Texto fornecido |
+++++

Após se ter discutido na praça pública a
legitimidade (ou não) das greves dos juízes – uns constitucionalistas de renome a defender o
direito dos magistrados judiciais à greve e outros a negá-lo –, dificilmente se
esperaria que a Ministra da Justiça dirimisse a questão, a não ser que
estivesse indevidamente disponível para mais uma polémica, como sucedeu com a
eclosão demasiado temporã da pretérita polémica sobre a pretensa unicidade do
mandato do Procurador-Geral da República. Com efeito, é ao Parlamento que
incumbe por via legislativa clarificar a divergência e, à face da lei vigente,
ao Tribunal Constitucional se a questão lhe for submetida por quem de direito.
Assim, em entrevista à RTP, considerando
que área da Justiça enfrenta uma série de greves realizadas e marcadas de forma
faseada, estendendo-se até 2019, Francisca
Van Dunem assegura que não questiona, “de todo, o direito à greve, mas apenas o
momento”.
Na predita entrevista, a Ministra esclarece a sua postura e a sua perceção
das coisas:
“Não me sinto cercada. Estamos no final do
ano até começar o ano eleitoral. É natural que as estruturas sindicais pensem
que é agora ou nunca.”.
Tomando em linha de conta que a presente legislatura constitui um tempo de
“recuperação de rendimentos dos portugueses” e tendo havido “um esforço
financeiro muito grande” nessa direção, explicou que, ante a perspetiva de uma
recuperação, as pessoas querem “muito rapidamente essa recuperação financeira”,
mas ela não pode ser feita de forma integral “nesta legislatura”. A titular da
pasta da Justiça não desvaloriza essas mesmas greves, mas considera que o
momento é esclarecedor e assegura:
“Neste caso, não questiono, de
todo, o direito à greve, mas apenas o momento”.
Admite que há determinadas profissões que têm de ter “um determinado grau de humanidade e compaixão”. E, tendo em mente a
greve dos guardas prisionais na altura do Natal, a Ministra referiu-se ao nosso
contexto prisional adiantando que “temos mais presos que noutros países” e que “o nível de reincidência também é muito elevado”.

+++++

Informação fornecida |
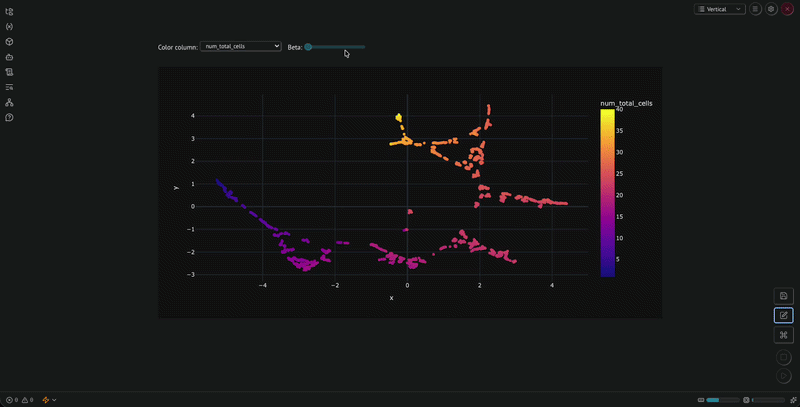Open the variables explorer panel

+++++

Instrução escrita 1 | Resuma em duas frases o texto sobre as greves na Justiça.
Instrução escrita 2 | Prossiga o texto sobre as greves na Justiça a partir da última frase apresentada.

Resposta 1 | Não cabe à Ministra da Justiça resolver a questão da legitimidade das greves dos juízes, pois essa clarificação incumbe ao Parlamento por via legislativa e, se lhe for submetida, ao Tribunal Constitucional. Em entrevista à RTP, Francisca Van Dunem afirmou não questionar o direito à greve, mas apenas o momento, explicando que as pessoas querem rapidamente a recuperação financeira, que não pode ser feita de forma integral nesta legislatura.

Resposta 2 |
No atingente à corrupção e face aos números que indicam um aumento de
número de investigações na área da criminalidade económico-financeira, a
governante disse que Portugal não é, de todo, um país de corruptos, estando no
29.º lugar do ranking e que “tivemos um grande avanço ao nível de
capacidade de esclarecimento do crime”. Também assegurou que o país “tem legislação de combate à corrupção muito
completa”. Mas admite que lhe causa “apreensão” a
divulgação de interrogatórios judiciais nos meios de comunicação social. E disse:
“Quem está a ser interrogado está num
momento de constrangimento e que é visto pelo público, não tem a mesma
interpretação. (…) Mesmo em processos em segredo de justiça deve haver
ponderação em tornar públicos os interrogatórios.”.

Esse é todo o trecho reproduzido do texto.